Carolyn Ives Gilman – Dunkle Materie (Buch)


Carolyn Ives Gilman - Dunkle Materie (Cover © Cross Cult)Die wichtigste Funktion der Literatur ist zu unterhalten. Was jedes Genre tut und dabei entsprechend jeden Geschmack bedient. Auch den von Lesern, die gerne etwas nachdenken wollen.

Science Fiction bedient ebenfalls diese Wünsche. Und nutzt dabei die Möglichkeiten, die es als literarische Kategorie hat, weidlich aus. Romane wie „Solaris“ oder Filme wie „Arrival“ funktionieren eben vor allem deshalb, weil das Fremde, das einen zum Denken anregt, nicht von der Erde kommt, bzw. der Reibungspunkt zwischen dem Irdischen und dem Außerirdischen entsteht.

Auch im Cross-Cult-Verlag erscheint jetzt mit „Dunkle Materie“ ein solches Buch. Geschrieben wurde es von Carolyn Ives Gilman, deren Werke mit den im SciFi-Bereich renommierten Nebula- und Hugo-Awards nominiert wurden. Dabei ist die Autorin hauptberuflich Historikerin. Sie arbeitet in Washington D.C. im National Museum of the American Indian und hat sich auf die nordamerikanische Geschichte des 18. und frühen 19. Jahrhunderts spezialisiert. Ihre Romane beschäftigen sich mit Themen wie Geschlechterrollen oder der Dekonstruktion der Gesellschaft.

In der Zukunft ist das Erforschen des Alls einfacher und gleichzeitig schwerer geworden. Einerseits ist überlichtschnelle Kommunikation möglich und auch das Teleportieren von Materie über Lichtjahre selbst.

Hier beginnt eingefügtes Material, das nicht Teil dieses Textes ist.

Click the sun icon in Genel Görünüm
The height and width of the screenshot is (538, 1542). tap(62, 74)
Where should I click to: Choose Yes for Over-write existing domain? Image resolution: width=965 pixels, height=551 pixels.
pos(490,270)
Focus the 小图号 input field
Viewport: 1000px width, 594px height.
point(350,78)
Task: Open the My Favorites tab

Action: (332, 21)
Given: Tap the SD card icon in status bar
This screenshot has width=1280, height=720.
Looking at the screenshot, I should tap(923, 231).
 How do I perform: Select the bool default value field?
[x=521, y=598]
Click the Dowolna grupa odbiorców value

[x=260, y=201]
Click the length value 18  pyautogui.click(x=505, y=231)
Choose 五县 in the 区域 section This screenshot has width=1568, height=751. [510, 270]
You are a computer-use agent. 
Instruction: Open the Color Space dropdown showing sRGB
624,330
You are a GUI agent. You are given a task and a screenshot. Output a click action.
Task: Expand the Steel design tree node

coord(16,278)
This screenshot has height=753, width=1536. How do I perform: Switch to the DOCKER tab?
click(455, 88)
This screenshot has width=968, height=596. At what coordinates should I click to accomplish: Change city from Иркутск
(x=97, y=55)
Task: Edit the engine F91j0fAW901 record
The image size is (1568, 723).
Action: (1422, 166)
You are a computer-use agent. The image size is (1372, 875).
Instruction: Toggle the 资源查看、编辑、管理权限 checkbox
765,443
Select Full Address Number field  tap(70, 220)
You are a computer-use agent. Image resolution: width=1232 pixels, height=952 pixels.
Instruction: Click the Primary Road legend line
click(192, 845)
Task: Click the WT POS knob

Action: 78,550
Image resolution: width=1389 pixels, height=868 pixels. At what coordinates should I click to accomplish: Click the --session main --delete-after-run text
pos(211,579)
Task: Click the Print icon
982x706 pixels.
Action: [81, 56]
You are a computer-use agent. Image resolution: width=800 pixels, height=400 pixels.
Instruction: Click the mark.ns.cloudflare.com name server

Doch geschieht Letzteres eben nur lichtschnell, sodass viele Menschen manchmal jahrelang unterwegs sind, während die Gesellschaft sich verändert.

Saraswati Callicot hat sich für dieses Leben entschieden. Sie reist ungebunden von neu entdecktem Planeten zu neu entdecktem Planeten. Ein Freigeist, der eines Tages den Auftrag erhält, auf einer anderen Welt sicherzustellen, dass niemand die Expedition sabotiert. Denn dieser Sonnenkörper hat mehrere Besonderheiten: Zum einen besteht er aus dunkler Materie. Und zum anderen werden kurz nach ihrer Ankunft andere intelligente Lebensformen entdeckt. Allerdings geht es nicht mit rechten Dingen zu, als bald ein Crewmitglied ermordet wird. Niemand weiß, wer der Täter ist. Noch schlimmer ist es, als einer von ihnen auf der fremden Welt verschwindet. Ist die Mission zum Scheitern verurteilt?

Um es gleich vorweg zu nehmen: Dieses Buch ist fast perfekt. Nur der Anfang verhindert eine Glanznote. Denn in den ersten Seiten meint Carolyn Ives Gilman eine Realität zu beschreiben, in der die Furcht vor dem Terrorismus die Gesellschaft in die absolute Überwachung getrieben hat, dies aber gleichzeitig mit der absoluten Freiheit verkauft wird. Es wäre sicher interessant gewesen, wenn die Autorin sich diesem Thema noch ein wenig ausgiebiger gewidmet hätte.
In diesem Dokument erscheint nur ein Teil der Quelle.